-- Opening Marker --
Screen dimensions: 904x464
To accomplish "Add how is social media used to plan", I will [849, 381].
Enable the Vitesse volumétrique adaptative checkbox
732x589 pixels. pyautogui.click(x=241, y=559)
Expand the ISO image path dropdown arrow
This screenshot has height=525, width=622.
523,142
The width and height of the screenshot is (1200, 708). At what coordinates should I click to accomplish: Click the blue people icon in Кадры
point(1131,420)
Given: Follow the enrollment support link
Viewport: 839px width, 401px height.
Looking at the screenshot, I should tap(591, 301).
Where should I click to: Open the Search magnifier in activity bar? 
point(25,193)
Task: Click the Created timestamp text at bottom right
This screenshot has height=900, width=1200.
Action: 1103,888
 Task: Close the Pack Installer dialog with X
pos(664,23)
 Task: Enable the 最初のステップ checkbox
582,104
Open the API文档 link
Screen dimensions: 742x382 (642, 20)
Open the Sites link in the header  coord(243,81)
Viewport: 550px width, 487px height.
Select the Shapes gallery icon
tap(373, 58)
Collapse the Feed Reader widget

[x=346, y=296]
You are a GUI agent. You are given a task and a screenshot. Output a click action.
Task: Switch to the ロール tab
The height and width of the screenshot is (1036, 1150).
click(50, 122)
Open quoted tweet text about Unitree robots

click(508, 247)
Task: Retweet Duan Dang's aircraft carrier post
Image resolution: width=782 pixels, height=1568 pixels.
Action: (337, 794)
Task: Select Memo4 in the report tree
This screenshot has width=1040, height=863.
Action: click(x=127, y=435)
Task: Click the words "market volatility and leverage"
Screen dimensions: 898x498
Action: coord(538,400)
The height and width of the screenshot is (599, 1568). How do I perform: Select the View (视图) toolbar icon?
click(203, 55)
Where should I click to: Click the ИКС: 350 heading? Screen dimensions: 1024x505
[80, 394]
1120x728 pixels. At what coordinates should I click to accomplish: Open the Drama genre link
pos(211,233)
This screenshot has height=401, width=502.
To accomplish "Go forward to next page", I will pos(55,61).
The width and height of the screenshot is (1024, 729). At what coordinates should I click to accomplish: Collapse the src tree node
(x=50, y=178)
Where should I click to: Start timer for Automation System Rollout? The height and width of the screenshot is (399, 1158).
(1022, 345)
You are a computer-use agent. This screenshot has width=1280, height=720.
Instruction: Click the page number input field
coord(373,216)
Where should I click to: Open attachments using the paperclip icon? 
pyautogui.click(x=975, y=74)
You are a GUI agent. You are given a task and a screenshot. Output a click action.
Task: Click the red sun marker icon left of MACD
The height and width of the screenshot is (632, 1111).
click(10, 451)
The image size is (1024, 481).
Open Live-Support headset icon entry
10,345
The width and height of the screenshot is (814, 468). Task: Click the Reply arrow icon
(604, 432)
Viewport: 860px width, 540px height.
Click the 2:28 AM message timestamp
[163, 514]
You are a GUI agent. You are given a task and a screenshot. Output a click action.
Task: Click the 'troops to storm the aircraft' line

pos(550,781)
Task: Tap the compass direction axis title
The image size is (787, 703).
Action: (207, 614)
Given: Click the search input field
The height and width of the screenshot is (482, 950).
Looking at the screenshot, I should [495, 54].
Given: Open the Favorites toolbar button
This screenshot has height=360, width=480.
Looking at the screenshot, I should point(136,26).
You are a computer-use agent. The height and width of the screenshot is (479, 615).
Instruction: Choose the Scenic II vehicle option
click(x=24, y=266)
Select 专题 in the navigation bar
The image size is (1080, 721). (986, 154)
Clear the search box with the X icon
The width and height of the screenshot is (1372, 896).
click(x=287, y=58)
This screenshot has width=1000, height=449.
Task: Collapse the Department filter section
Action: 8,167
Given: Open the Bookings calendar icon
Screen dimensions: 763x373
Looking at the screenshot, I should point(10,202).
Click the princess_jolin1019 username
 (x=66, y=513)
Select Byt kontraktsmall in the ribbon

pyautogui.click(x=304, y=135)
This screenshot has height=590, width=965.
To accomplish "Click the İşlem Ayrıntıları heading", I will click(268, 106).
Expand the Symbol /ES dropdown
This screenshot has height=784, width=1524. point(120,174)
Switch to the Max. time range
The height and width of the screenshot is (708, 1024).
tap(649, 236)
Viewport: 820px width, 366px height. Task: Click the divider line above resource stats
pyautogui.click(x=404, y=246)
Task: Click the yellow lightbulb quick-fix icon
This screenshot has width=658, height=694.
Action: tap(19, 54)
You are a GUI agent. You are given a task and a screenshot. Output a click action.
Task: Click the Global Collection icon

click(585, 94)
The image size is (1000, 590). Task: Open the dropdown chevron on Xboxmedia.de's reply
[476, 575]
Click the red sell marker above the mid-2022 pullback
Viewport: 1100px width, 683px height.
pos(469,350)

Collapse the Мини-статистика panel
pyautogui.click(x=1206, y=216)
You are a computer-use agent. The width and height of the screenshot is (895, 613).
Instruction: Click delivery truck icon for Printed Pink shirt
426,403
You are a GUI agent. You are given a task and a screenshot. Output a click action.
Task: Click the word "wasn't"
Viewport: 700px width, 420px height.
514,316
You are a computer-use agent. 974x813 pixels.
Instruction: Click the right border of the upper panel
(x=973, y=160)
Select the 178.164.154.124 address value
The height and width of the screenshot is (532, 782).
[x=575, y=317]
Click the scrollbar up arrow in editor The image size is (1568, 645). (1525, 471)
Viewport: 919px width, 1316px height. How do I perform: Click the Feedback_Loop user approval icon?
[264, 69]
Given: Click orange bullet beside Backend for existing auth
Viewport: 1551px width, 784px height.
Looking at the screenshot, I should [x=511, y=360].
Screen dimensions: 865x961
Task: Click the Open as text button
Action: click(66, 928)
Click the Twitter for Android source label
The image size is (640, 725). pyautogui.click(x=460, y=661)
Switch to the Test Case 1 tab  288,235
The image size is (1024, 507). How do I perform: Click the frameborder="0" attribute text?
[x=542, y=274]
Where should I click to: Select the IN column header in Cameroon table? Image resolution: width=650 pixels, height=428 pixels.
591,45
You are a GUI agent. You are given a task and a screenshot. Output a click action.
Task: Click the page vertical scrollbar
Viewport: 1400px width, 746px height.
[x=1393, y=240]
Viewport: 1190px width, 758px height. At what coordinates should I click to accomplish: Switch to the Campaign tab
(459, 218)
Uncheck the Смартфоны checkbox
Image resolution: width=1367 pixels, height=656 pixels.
-- Closing Marker --
WORK TO BE COMPLETED
Going down the listing above, begin printing at the line with "Where should I click to: Click" and finish with the line with "You are a computer-use agent. This", exactly as they appear.

TASK RESPONSE
Where should I click to: Click the ИКС: 350 heading? Screen dimensions: 1024x505
[80, 394]
1120x728 pixels. At what coordinates should I click to accomplish: Open the Drama genre link
pos(211,233)
This screenshot has height=401, width=502.
To accomplish "Go forward to next page", I will pos(55,61).
The width and height of the screenshot is (1024, 729). At what coordinates should I click to accomplish: Collapse the src tree node
(x=50, y=178)
Where should I click to: Start timer for Automation System Rollout? The height and width of the screenshot is (399, 1158).
(1022, 345)
You are a computer-use agent. This screenshot has width=1280, height=720.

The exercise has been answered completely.